We’ve been in South Africa for 3 days now, playing tourist, hanging out with youth workers, and speaking at a conference here in Cape Town. In that time, I’ve thoroughly enjoyed getting to know this new “mate” of mine named Vicus.
Vicus has been in youth ministry for a decade, and really has a heart for troubled kids. He’s developed such good relationships with schools in the area (coaching and serving the schools) that the schools literally will call him up and say, “We’ve got a teenager you need to talk with.” In fact, certain teenagers have been given a choice: get expelled or spend time with Vicus.
Most kids choose time with Vicus. And this time ends up being pretty therapeutic for these kids.
Vicus puts them to work at a friend’s horse ranch. He makes the kids clean stalls first, then clean the horse, clean its hooves… a bunch of labor. Then, they eventually get to help train the horse, starting with leading the horses around, then some riding.

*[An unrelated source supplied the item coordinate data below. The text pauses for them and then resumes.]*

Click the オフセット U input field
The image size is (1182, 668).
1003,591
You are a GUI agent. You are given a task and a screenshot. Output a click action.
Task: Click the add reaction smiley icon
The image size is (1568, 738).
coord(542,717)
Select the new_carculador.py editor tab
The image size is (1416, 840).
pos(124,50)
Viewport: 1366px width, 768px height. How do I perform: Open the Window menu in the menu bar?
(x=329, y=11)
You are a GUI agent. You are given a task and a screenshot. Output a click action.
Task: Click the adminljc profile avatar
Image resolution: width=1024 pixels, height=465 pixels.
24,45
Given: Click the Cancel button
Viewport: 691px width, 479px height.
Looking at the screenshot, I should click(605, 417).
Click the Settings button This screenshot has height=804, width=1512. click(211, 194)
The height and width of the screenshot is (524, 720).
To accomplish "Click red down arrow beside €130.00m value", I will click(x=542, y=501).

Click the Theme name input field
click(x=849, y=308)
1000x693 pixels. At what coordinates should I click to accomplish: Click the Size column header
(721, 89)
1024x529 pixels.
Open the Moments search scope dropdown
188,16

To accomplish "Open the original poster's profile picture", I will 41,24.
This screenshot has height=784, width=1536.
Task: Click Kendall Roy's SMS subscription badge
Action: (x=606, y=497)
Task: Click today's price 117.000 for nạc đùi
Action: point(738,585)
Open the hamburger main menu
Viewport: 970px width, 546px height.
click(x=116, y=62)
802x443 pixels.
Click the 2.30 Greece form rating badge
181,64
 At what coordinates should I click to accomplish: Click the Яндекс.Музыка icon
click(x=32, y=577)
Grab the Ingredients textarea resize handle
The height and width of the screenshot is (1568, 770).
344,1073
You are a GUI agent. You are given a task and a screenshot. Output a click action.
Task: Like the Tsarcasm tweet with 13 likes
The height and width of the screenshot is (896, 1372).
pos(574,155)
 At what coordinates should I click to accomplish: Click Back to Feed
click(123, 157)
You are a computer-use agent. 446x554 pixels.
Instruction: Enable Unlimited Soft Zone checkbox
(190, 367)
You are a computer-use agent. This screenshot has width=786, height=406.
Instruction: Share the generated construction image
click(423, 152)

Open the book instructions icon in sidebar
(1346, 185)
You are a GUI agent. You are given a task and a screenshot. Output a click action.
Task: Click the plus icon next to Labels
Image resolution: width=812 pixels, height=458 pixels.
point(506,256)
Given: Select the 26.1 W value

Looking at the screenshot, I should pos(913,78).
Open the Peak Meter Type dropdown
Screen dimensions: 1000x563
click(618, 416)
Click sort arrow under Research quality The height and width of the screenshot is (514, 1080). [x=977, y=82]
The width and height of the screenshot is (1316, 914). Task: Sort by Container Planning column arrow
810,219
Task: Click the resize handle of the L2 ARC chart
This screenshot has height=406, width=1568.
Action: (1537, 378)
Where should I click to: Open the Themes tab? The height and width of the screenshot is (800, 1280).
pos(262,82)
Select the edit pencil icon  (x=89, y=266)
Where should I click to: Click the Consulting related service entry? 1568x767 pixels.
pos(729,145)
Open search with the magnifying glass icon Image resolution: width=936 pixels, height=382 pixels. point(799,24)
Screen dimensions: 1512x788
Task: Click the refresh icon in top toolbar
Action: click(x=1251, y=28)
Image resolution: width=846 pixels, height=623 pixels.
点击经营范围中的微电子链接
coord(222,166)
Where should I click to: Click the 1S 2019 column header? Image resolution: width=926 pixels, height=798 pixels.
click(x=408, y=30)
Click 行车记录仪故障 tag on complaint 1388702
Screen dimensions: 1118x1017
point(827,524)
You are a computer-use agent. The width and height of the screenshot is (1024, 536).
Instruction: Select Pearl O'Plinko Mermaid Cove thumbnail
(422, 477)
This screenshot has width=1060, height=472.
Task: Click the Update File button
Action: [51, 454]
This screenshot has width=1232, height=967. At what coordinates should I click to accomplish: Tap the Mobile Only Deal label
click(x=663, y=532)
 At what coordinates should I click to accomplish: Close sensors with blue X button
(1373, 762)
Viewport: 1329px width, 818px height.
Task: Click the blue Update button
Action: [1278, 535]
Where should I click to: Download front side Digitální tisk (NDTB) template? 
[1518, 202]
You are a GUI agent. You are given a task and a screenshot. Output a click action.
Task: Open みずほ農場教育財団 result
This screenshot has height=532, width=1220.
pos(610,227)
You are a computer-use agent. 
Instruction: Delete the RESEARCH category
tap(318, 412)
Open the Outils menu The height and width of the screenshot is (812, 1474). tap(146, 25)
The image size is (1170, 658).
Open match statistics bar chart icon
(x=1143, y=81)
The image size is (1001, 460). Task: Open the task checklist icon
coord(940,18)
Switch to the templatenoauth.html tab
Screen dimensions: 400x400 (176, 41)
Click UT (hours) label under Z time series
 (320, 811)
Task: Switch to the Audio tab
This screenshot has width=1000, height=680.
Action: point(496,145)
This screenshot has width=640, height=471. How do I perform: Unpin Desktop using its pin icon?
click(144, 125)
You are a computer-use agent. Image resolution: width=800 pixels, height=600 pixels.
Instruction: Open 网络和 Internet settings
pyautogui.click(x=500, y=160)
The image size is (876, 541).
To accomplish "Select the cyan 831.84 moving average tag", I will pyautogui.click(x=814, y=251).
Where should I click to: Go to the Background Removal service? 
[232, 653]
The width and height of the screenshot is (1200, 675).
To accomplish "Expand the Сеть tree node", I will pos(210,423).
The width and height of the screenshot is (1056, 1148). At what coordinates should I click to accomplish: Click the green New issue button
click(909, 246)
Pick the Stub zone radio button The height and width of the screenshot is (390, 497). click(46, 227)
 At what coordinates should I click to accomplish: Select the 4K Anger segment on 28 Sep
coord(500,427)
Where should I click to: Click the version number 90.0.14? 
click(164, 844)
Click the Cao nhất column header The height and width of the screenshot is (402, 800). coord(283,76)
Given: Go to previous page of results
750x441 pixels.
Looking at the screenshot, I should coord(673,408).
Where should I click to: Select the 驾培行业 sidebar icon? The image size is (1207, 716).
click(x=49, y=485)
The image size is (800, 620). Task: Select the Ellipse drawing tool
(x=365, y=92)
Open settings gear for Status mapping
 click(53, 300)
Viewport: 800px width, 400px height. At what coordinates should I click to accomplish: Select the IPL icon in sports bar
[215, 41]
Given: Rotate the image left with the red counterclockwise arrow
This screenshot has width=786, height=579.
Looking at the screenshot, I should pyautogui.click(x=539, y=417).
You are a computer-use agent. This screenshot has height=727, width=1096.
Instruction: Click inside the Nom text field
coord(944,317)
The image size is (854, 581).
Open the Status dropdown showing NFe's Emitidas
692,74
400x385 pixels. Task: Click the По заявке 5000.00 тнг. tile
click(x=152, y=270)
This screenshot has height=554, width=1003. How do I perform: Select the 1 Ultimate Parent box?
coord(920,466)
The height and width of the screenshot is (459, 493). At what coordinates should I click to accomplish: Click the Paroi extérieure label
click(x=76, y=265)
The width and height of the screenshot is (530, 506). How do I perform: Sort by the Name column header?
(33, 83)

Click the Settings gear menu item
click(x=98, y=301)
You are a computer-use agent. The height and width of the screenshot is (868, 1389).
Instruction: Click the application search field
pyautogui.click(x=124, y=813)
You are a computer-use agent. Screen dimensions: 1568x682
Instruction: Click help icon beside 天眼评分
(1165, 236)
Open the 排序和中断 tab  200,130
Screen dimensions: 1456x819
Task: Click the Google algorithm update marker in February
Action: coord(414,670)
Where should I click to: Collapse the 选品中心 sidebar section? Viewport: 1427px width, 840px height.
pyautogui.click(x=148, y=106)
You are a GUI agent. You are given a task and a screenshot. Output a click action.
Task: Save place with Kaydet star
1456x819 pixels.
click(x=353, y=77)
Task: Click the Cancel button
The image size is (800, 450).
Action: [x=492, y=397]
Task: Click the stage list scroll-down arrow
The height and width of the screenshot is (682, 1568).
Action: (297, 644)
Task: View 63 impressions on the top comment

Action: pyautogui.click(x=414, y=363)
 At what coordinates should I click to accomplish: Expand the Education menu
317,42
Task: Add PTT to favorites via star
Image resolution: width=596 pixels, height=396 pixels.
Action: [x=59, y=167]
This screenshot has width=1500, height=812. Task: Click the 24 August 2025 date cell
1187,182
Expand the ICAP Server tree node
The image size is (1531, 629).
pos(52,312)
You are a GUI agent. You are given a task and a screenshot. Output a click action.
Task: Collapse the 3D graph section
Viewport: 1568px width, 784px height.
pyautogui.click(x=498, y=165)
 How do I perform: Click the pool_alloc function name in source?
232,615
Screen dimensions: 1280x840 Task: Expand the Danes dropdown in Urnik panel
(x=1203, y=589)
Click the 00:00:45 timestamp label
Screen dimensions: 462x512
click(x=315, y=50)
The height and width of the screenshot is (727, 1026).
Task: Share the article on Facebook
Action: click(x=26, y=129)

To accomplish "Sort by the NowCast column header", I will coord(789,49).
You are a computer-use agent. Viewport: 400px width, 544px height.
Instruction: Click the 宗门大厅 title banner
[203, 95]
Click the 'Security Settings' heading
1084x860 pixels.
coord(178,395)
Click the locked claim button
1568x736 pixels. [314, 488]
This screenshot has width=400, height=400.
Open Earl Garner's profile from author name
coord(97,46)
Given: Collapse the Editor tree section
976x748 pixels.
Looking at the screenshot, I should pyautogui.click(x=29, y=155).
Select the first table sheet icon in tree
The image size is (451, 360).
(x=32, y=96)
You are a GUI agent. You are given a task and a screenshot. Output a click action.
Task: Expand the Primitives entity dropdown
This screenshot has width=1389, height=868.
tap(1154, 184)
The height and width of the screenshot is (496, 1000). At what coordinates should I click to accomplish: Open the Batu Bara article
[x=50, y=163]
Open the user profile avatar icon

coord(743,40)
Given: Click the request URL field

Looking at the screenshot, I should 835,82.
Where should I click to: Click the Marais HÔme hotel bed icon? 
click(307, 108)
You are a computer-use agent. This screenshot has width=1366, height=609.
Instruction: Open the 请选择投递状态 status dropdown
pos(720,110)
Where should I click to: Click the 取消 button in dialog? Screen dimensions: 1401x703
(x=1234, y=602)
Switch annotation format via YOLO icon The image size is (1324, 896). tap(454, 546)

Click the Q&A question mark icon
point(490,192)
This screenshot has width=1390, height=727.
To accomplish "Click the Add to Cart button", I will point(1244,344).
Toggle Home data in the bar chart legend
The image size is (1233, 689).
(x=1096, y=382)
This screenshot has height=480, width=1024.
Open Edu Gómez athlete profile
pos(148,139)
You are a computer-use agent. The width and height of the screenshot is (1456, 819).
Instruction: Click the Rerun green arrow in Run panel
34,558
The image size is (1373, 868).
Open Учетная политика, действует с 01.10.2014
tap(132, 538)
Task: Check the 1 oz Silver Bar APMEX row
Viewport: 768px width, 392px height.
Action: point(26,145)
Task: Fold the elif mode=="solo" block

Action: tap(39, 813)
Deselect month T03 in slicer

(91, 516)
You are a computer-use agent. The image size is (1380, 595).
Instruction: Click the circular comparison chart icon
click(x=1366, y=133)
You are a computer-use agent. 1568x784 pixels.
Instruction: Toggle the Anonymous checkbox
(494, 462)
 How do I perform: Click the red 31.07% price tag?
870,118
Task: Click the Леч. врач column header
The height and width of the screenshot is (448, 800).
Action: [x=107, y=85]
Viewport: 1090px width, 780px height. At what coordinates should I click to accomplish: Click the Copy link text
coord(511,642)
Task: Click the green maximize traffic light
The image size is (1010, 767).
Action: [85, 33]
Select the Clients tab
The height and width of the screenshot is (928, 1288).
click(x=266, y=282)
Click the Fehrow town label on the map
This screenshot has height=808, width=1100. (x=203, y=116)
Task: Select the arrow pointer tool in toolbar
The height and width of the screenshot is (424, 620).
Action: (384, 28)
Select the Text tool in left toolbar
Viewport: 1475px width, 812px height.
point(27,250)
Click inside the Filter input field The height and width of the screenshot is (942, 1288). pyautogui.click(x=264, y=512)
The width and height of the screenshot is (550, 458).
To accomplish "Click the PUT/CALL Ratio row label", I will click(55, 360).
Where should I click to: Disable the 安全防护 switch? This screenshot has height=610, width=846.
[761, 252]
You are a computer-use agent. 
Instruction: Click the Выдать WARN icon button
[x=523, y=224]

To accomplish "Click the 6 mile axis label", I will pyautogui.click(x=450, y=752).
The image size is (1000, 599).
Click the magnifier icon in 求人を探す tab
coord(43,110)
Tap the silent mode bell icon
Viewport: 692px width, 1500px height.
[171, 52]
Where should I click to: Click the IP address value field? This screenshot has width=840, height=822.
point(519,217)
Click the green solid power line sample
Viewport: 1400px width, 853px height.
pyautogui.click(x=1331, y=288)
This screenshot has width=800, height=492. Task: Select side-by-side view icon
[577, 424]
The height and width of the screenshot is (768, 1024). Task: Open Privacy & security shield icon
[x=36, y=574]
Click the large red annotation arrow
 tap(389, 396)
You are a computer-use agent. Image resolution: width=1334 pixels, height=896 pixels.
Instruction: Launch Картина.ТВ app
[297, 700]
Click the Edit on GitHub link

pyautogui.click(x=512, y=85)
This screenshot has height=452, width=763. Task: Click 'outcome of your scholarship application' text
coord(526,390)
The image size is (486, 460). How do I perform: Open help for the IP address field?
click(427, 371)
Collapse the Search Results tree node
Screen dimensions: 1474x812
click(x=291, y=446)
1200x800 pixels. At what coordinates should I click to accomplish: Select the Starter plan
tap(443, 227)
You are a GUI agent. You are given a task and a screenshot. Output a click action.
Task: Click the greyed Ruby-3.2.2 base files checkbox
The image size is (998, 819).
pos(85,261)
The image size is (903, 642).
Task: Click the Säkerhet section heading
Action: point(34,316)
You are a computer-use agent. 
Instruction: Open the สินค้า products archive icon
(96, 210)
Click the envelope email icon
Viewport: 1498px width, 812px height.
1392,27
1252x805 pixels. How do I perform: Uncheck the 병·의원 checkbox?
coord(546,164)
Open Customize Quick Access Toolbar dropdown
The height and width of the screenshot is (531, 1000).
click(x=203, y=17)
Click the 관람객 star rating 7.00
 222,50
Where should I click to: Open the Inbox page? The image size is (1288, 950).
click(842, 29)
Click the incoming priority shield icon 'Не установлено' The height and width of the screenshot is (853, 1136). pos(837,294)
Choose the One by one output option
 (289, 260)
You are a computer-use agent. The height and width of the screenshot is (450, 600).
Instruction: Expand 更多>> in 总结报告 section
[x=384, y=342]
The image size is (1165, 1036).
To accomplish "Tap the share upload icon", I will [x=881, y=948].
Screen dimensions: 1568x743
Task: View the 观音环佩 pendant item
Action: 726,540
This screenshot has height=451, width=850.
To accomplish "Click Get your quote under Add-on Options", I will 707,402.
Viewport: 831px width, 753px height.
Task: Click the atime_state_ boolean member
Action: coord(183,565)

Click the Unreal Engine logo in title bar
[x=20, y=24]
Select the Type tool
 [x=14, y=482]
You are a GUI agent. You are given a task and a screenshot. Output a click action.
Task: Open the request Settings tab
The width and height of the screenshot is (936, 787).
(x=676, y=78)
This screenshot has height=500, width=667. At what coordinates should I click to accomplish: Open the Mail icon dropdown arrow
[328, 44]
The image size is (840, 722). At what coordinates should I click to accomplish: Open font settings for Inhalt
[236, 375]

After considerable time of this “Karate Kid” therapy (“Wax on, Wax off”), Vicus sits with the kid and talks with him about life. “In life, you typically have to put in hard work and clean things up before you can reap the benefit. Riding horses is fun, but fun comes after cleaning house.”
Vicus isn’t afraid to ask honest questions.
“What are some things you need to clean up in your life?”
Kids love Vicus, not just because Vicus looks like a body-builder, surfs, hikes and literally spends his spare time as a rescue worker climbing the face of Table Mountain to save injured and lost hikers. Kids love Vicus because he cares enough to spend time teaching them about real life.
What opportunities do you have to build into young people like this?
What natural life-lessons or object lessons have you seen resonate with today’s teenagers?